第2-(1)-15図 企業における内部留保の推移
令和5年版 労働経済の分析 -持続的な賃上げに向けて-の第2-(1)-15図 企業における内部留保の推移を掲載しています。
- 内部留保のある企業: 余裕があれば賃上げや福利厚生の充実が可能だが、必ずしも社員に還元するわけではない。
- 内部留保のない企業: 人件費を抑える傾向が強く、労働条件の改善が難しい。
企業の内部留保とは賃上げの原資の一つです。賃上げの原資とは、要は配るお金の出所(でどころ)です。シンプルに内部留保を切り崩して労働者の賃上げを行うイメージで考えたときに、内部留保のある企業とない企業とがあって、さらに企業も市場の競争で負けたくないから、なるべく内部留保を切り崩したくないのです。
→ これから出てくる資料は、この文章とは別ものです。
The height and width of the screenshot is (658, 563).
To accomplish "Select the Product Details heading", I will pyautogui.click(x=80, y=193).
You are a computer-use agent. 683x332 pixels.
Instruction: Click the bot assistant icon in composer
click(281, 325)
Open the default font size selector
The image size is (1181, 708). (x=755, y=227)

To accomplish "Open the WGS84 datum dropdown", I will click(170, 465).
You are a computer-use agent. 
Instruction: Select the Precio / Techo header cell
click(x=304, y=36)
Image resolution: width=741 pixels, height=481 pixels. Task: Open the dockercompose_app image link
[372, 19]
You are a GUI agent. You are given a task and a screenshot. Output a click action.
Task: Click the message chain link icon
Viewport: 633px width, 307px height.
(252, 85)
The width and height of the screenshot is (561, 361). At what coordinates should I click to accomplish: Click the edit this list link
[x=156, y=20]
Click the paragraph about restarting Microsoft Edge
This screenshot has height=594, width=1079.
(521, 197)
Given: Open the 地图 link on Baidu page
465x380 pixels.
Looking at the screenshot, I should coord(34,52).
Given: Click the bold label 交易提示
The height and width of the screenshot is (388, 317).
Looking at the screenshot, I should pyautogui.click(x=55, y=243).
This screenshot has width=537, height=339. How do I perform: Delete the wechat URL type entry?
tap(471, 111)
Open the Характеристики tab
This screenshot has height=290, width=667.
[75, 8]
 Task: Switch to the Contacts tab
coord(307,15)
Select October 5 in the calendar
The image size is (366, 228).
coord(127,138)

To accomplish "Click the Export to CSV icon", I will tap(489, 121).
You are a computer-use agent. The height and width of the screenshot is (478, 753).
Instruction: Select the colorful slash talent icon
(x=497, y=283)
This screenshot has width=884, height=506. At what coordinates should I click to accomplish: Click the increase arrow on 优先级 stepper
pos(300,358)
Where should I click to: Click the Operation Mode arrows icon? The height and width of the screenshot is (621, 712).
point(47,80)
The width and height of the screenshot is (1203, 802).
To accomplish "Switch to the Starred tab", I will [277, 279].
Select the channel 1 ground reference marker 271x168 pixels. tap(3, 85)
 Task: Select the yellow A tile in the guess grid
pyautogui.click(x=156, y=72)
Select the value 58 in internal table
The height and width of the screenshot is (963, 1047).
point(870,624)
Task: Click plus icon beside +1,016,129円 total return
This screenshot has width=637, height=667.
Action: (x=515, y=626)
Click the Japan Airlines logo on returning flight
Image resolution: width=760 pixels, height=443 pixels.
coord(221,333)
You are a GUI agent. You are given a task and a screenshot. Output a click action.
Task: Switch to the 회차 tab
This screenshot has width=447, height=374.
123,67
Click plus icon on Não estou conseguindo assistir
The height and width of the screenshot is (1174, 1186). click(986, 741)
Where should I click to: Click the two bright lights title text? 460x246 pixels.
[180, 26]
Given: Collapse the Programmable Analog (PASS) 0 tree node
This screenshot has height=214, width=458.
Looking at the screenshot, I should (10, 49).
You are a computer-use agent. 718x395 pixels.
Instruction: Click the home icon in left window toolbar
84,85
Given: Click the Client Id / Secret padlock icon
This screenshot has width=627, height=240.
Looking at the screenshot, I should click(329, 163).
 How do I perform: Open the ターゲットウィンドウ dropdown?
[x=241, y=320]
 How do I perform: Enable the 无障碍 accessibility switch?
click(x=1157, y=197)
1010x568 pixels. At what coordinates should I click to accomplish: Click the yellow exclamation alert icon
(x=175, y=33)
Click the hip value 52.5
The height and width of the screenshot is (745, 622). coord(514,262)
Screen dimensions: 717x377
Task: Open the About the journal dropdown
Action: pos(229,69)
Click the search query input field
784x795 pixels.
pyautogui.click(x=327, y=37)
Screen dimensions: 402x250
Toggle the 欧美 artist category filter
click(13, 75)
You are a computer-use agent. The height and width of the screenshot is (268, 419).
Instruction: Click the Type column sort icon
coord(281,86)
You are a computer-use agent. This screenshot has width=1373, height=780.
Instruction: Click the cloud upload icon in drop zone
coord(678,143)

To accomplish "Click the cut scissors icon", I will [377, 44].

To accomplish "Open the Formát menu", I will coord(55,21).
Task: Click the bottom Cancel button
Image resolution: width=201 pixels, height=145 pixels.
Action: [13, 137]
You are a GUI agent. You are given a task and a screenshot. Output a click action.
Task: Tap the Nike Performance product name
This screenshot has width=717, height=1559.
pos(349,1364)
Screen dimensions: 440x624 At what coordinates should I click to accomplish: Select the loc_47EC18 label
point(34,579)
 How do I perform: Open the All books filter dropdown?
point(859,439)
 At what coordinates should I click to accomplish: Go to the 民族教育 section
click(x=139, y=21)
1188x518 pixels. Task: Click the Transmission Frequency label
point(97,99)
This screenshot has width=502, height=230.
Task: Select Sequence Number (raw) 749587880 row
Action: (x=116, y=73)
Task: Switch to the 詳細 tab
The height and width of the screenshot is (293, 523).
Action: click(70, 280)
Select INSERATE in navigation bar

企業の勝ち負け(内部留保の有る無し)があること自体が80年代から続く新自由主義的な経済政策(格差拡大路線)のせいですが、自公維の、それを継続しようという政策レジーム(政治レジーム)が解決を遅延させているのです。
なぜなら、
内部留保を切り崩したくない理由1. 財務の安定性
- 内部留保のある企業: 事業継続や不測の事態に対応しやすく、資金調達の必要性が低い。
- 内部留保のない企業: 資金繰りが厳しく、赤字が続くと倒産リスクが高まる。
内部留保を切り崩したくない理由2. 設備投資や研究開発の余裕
- 内部留保のある企業: 設備投資や研究開発に資金を回しやすく、長期的な成長が見込める。
- 内部留保のない企業: 新規投資が難しく、競争力を維持するのが困難になる。
内部留保を切り崩したくない理由3. 借入依存度
- 内部留保のある企業: 銀行融資に依存せず、自己資本での経営が可能。
- 内部留保のない企業: 運転資金の確保のために借入が増え、利息負担が重くなる。
内部留保を切り崩したくない理由4. 経営判断の自由度
- 内部留保のある企業: 余裕があるため、リスクのある事業にも挑戦しやすい。
- 内部留保のない企業: 短期的な利益確保が優先され、長期的な視点を持ちにくい。
内部留保を切り崩したくない理由はこれだけありますが、すべて市場での競争(新自由主義)に起因しているではありませんか。